As a security researcher, one sometimes runs into difficult issues. In this recent blog post, I referenced Sendmail and the comment about me finding the last remote heap overflow (that I know of) prompted a couple of questions, so I thought I'd throw this out there.

The Bug

It was 2004, and I (quite by accident) found a problem in Sendmail. I used Sendmail for my main domain (nmrc.org), and for whatever reason I was creating large “X-” header values and seeing what would happen. Actually, I did this with all of the headers I could think of, but only the “X-” headers seemed to do anything.

Nonetheless, I found something and started getting somewhat predictable crashes. The crashes looked really good. At the same time, I was in the process of experimenting with various IDS/ISP stuff for the home network, and my employer at the time wasn’t too interested in my bug, so I figured I’d at least report it and maybe write up an advisory if I got time.

I had contacted the Sendmail people with a bug report, said it looked like a heap overflow. They agreed, and we all thought exploitation was pretty hard to pull off in this instance, but possible. The fix went in with Sendmail 8.13.2 which was released in December of 2004. I decided not to release anything on it, Sendmail gave me a credit in the release notes that was somewhat vague, I deemed it done, and never wrote an advisory.

The Controversy

Fast forward to 2009, and I had a blog post on nmrc.org (blog long gone) where I talked about unreported or under-reported bugs, and I mentioned the Sendmail thing. No big deal. (A copy of the old blog post is now here. -ML)

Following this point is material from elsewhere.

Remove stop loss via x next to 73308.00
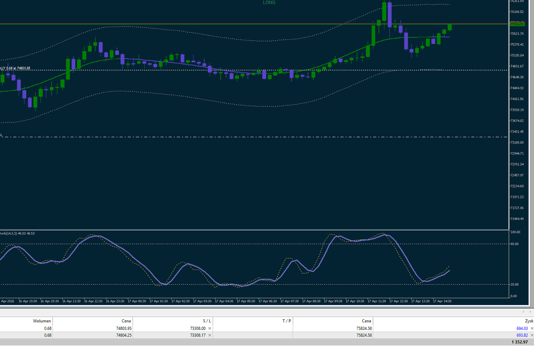This screenshot has width=534, height=352. 209,328
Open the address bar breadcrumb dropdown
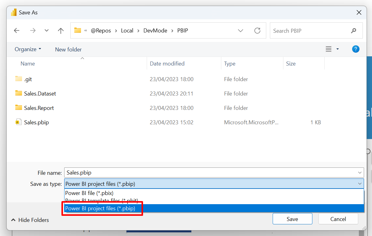Image resolution: width=372 pixels, height=236 pixels. pos(241,30)
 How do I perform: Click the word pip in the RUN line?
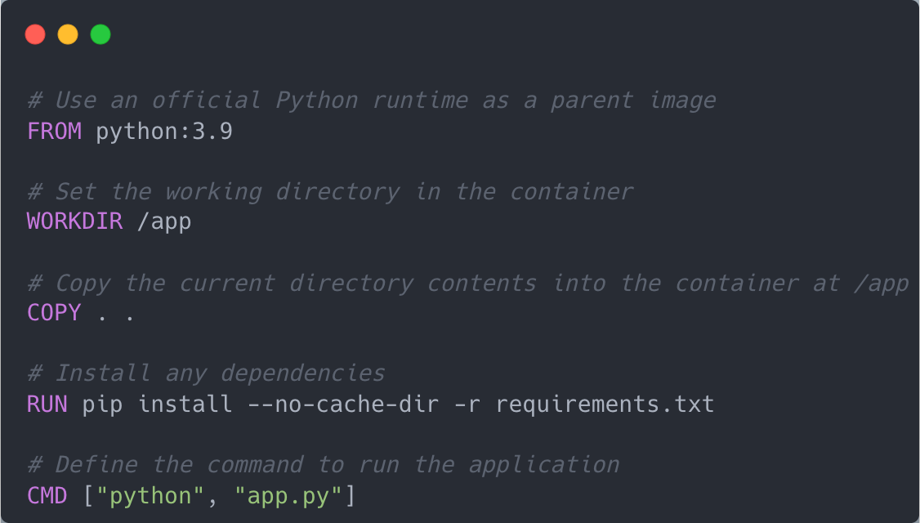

Well, good old Red Hat had a fit over it. Apparently they never patched and so all of the sudden there is a remote heap overflow on their platform which has been there for five years. Then they disputed it and said I made it up because they could not reproduce it. The Red Hat complaint did a few things: it drew a ton of attention to the issue which got it a CVE assigned, Security Focus did some of their own research and had it on their website, and a bunch of people argued about it.

What Happened?

Why couldn’t Red Hat reproduce it? For the same reason I could not reproduce it five years later - advances in ASLR (PaX for example was released for Linux in 2005), improved libraries, and other security improvements outside of Sendmail that were a part of the underlying OS.

Why wasn’t Red Hat patched up to begin with? Well at that time they would not just replace an existing package with a new one, they would examine a new package and apply the patches by hand to an older version. Sometimes they would not apply every patch either through neglect, or because they deemed them not needed.

But Now….

When people ask me why I prefer Ubuntu to other distributions including Red Hat, it does come down to security. This was not the first time this had happened with a vulnerability with Red Hat. When I worked at MITRE, I actually worked on the CVE project for a short while, and a few of us did an informal assessment of how fast each Linux distribution got a patch out. Ubuntu beat everyone hands down, and that works for me.

This is just a flavor of a single bug that I had researched, waited five damn years before I said anything, and I still managed to piss someone off. But I’ll continue to try to do good.